[Exercise goal]:
From the entries below, output the line with "The image size is (380, 270)." and each following line up to and including the line with "Task: Click the Encoding AES Key field", exactly as written.

[Source data]:
################

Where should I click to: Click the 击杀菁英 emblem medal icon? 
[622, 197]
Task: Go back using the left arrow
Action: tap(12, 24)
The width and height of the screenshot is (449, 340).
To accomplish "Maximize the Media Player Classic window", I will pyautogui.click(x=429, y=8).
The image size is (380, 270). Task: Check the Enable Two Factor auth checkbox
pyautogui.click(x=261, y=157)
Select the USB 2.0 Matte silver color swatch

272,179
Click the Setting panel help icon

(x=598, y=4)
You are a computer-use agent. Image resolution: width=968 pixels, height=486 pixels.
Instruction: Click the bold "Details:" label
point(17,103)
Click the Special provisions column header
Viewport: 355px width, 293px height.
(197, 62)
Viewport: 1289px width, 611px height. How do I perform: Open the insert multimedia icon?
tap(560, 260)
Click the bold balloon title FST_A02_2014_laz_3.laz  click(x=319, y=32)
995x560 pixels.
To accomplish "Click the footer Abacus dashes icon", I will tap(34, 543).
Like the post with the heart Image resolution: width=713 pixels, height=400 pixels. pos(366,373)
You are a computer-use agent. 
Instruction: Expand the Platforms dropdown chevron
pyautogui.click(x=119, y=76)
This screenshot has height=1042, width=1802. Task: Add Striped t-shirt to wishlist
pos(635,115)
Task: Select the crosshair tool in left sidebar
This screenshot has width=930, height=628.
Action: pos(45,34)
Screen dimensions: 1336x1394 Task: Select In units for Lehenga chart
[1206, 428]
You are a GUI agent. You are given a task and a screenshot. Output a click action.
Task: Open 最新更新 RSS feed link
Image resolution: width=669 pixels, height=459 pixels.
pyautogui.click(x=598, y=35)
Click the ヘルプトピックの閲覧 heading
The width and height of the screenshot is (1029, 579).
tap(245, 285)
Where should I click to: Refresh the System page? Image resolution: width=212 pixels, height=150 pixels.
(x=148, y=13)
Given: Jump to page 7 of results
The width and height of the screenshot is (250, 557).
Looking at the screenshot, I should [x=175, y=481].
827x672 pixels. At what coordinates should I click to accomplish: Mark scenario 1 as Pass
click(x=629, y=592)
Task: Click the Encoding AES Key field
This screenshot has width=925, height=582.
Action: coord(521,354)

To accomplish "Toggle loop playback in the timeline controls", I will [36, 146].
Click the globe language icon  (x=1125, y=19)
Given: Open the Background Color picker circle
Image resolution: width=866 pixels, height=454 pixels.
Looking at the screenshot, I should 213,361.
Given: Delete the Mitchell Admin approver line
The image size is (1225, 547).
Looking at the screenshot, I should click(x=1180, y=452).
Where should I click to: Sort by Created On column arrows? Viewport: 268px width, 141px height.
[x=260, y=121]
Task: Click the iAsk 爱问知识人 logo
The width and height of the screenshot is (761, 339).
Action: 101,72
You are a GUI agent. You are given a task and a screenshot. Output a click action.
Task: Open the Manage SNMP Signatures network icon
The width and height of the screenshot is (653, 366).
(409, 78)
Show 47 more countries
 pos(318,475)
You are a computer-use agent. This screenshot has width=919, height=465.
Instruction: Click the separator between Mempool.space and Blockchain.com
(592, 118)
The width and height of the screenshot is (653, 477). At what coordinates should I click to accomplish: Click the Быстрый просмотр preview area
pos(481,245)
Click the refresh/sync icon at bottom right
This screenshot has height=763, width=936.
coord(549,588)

################

[Solution to this exercise]:
The image size is (380, 270). Task: Check the Enable Two Factor auth checkbox
pyautogui.click(x=261, y=157)
Select the USB 2.0 Matte silver color swatch

272,179
Click the Setting panel help icon

(x=598, y=4)
You are a computer-use agent. Image resolution: width=968 pixels, height=486 pixels.
Instruction: Click the bold "Details:" label
point(17,103)
Click the Special provisions column header
Viewport: 355px width, 293px height.
(197, 62)
Viewport: 1289px width, 611px height. How do I perform: Open the insert multimedia icon?
tap(560, 260)
Click the bold balloon title FST_A02_2014_laz_3.laz  click(x=319, y=32)
995x560 pixels.
To accomplish "Click the footer Abacus dashes icon", I will tap(34, 543).
Like the post with the heart Image resolution: width=713 pixels, height=400 pixels. pos(366,373)
You are a computer-use agent. 
Instruction: Expand the Platforms dropdown chevron
pyautogui.click(x=119, y=76)
This screenshot has height=1042, width=1802. Task: Add Striped t-shirt to wishlist
pos(635,115)
Task: Select the crosshair tool in left sidebar
This screenshot has width=930, height=628.
Action: pos(45,34)
Screen dimensions: 1336x1394 Task: Select In units for Lehenga chart
[1206, 428]
You are a GUI agent. You are given a task and a screenshot. Output a click action.
Task: Open 最新更新 RSS feed link
Image resolution: width=669 pixels, height=459 pixels.
pyautogui.click(x=598, y=35)
Click the ヘルプトピックの閲覧 heading
The width and height of the screenshot is (1029, 579).
tap(245, 285)
Where should I click to: Refresh the System page? Image resolution: width=212 pixels, height=150 pixels.
(x=148, y=13)
Given: Jump to page 7 of results
The width and height of the screenshot is (250, 557).
Looking at the screenshot, I should [x=175, y=481].
827x672 pixels. At what coordinates should I click to accomplish: Mark scenario 1 as Pass
click(x=629, y=592)
Task: Click the Encoding AES Key field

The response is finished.